Spotlight: Running back Christine Michael, 5-foot-11, 213 pounds, rising senior

2011 summary: Michael teamed with Cyrus Gray to give the Aggies one of the best one-two punches in the country at running back. Michael rushed for 899 yards on 149 carries. He scored nine touchdowns and averaged 6 yards per carry. He had his season cut short when he tore his ACL against Oklahoma on Nov. 5 in the Aggies' ninth game.

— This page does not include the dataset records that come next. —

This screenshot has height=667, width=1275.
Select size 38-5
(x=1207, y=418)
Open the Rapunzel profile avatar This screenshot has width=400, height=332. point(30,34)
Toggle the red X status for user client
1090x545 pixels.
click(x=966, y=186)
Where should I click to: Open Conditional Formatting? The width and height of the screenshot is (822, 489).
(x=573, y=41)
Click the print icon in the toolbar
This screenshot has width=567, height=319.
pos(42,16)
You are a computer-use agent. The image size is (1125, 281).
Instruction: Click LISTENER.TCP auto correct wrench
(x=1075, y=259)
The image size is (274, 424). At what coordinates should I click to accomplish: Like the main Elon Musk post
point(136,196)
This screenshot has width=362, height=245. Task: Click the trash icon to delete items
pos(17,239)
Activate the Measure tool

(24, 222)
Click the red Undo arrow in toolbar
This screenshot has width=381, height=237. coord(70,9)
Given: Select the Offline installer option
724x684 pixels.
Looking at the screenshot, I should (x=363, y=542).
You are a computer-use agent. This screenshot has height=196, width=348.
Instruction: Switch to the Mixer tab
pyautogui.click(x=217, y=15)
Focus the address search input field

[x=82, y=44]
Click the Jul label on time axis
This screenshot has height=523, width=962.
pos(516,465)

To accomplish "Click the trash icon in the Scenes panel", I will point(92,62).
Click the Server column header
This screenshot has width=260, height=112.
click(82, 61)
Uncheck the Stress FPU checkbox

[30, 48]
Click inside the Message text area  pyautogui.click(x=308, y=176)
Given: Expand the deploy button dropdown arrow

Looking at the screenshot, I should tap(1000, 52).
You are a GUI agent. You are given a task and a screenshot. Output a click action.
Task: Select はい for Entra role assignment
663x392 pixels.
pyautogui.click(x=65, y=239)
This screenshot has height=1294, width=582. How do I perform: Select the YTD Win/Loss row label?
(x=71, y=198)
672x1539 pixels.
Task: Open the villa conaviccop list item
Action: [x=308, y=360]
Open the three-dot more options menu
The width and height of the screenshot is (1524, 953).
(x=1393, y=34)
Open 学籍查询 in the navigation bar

The skinny: In each of the past two seasons, Michael was well on his way to reaching the 1,000-yard plateau. An ACL tear derailed him last season; in 2010 it was a broken leg. With Gray departing, the Aggies will need Michael more than ever for an entire season in 2012. He'll no doubt be very limited this spring, but it's still an important offseason for him in terms of building back the strength in that knee, not to mention getting over the mental anguish of being injured two seasons in a row. Physically, Michael is exactly what you're looking for in any offense. He's a punishing runner who can move the chains and pick up yards in chunks. First-year coach Kevin Sumlin is obviously going to put his stamp on the offense, but he's going to need a healthy Michael -- and a willing Michael from a leadership standpoint -- during this transition. There's always a bit of a learning curve when you change coaches. Throw in the fact that Texas A&M is jumping to the SEC, and it's going to be more paramount than ever that the Aggies' best players play their best in 2012. Michael will be at the top of that list.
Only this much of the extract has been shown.